Sep 12, 2013 07:26 GMT  ·  By

The most recent single-player trailer for Call of Duty: Ghosts shows an orbital strike launched from a satellite using a kinetic weapon, but the development team working on the first-person shooter insists that the overall story is still plausible and based on real-world national defense theory.

Dan Amrich, the community manager at the company, writes on his own blog that the developers at Infinity Ward are standing by their promise to create a grounded narrative that focuses more on the emotions of the protagonists than on military spectacle.

He states, “The concept of kinetic bombardment – nicknamed in the science and defense communities as ‘Rods from God‘ – has been used in sci-fi stories for years by authors including Robert Heinlein, Larry Niven, and Neal Stephenson, but it’s also been seriously considered by the United States Air Force as a military strike that could create mass devastation without nuclear fallout.”
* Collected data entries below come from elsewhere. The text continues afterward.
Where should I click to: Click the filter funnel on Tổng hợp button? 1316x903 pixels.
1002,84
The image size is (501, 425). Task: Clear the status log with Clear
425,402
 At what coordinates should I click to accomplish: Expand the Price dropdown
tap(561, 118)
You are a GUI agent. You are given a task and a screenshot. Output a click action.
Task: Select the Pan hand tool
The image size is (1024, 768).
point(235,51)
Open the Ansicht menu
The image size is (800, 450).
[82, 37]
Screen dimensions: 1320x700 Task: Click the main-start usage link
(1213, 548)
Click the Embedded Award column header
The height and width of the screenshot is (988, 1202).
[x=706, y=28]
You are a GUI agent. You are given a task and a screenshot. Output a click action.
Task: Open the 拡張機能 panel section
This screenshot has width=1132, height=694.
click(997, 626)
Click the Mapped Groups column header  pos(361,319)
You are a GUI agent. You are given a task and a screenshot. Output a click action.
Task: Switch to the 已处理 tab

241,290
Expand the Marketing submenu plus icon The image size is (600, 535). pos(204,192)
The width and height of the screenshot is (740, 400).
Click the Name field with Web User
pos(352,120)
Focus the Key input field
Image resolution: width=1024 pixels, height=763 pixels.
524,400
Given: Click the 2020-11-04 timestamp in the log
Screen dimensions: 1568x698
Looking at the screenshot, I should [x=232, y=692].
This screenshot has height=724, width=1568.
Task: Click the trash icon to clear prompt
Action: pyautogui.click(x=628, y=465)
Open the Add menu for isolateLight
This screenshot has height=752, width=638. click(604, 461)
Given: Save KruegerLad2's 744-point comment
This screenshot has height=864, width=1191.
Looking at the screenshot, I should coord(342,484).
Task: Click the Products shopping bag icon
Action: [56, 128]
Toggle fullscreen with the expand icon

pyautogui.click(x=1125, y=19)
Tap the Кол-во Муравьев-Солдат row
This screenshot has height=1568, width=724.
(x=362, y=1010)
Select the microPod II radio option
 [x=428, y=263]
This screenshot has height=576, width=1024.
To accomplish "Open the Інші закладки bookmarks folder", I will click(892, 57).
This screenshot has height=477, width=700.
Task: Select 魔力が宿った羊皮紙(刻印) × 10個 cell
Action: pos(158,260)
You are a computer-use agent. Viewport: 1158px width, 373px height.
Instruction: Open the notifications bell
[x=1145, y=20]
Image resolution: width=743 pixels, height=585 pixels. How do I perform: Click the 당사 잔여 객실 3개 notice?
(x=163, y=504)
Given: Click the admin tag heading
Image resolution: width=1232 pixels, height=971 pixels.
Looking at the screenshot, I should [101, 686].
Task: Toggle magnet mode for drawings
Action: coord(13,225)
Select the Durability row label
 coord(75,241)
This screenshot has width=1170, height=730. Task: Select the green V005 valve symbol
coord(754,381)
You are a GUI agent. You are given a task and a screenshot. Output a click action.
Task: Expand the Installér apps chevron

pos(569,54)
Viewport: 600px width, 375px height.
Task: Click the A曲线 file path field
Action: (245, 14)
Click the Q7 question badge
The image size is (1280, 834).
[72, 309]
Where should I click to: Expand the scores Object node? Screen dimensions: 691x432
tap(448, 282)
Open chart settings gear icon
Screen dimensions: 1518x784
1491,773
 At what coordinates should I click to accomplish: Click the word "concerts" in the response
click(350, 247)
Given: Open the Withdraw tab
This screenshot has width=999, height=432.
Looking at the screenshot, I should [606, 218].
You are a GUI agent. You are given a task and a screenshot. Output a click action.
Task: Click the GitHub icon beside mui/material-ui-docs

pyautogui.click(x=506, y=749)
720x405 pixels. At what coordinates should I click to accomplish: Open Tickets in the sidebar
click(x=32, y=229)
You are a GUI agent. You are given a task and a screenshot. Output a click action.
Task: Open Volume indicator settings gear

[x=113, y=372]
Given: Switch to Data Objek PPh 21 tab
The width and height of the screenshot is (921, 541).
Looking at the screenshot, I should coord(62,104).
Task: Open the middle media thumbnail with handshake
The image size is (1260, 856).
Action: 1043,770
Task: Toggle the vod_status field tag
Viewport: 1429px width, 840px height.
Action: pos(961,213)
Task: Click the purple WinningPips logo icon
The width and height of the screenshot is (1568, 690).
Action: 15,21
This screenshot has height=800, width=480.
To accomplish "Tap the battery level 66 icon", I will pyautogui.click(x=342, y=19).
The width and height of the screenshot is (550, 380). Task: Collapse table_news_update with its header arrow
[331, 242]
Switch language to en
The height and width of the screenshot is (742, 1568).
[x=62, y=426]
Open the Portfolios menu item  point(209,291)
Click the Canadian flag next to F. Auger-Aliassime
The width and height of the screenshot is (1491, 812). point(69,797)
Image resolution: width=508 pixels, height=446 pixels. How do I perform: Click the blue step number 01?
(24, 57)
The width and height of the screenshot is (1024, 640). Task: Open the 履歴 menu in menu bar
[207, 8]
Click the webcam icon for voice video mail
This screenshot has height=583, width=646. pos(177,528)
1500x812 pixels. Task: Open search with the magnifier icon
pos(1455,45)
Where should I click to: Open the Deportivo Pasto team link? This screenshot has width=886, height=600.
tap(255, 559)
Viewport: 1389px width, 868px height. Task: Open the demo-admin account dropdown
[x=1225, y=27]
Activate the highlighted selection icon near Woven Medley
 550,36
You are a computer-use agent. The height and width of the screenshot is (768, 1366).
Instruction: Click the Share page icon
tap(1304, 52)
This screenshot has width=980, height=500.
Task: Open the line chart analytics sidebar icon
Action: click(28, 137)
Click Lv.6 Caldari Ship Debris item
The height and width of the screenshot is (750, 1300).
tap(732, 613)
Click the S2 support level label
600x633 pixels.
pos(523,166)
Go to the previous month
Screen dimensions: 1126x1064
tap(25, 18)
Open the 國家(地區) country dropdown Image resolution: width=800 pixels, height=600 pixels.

The single-player trailer for Call of Duty: Ghosts shows the ODIN satellite firing on the United States, destroying the Golden Gate bridge and opening up the country to an invasion from forces coming from the Southern Hemisphere.

Amrich adds, “long after Infinity Ward had committed to the concept for Ghosts, a thread about the USAF’s Project Thor showed up on Reddit in May of this year, which simultaneously made people involved in CoD feel good about their game’s fiction and a bit worried that the ‘catastrophic event’ might leak.”

More details about the single-player story of Ghosts will be revealed in the coming weeks and will deliver the promised emotional content.

Much of the success of the coming shooter will be linked to the multiplayer game modes that Infinity Ward is creating.

Call of Duty: Ghosts will be launched on November 5 on the PC, the PlayStation 3, the Xbox 360, the Wii U and it will also be later available on the PlayStation 4 and the Xbox One.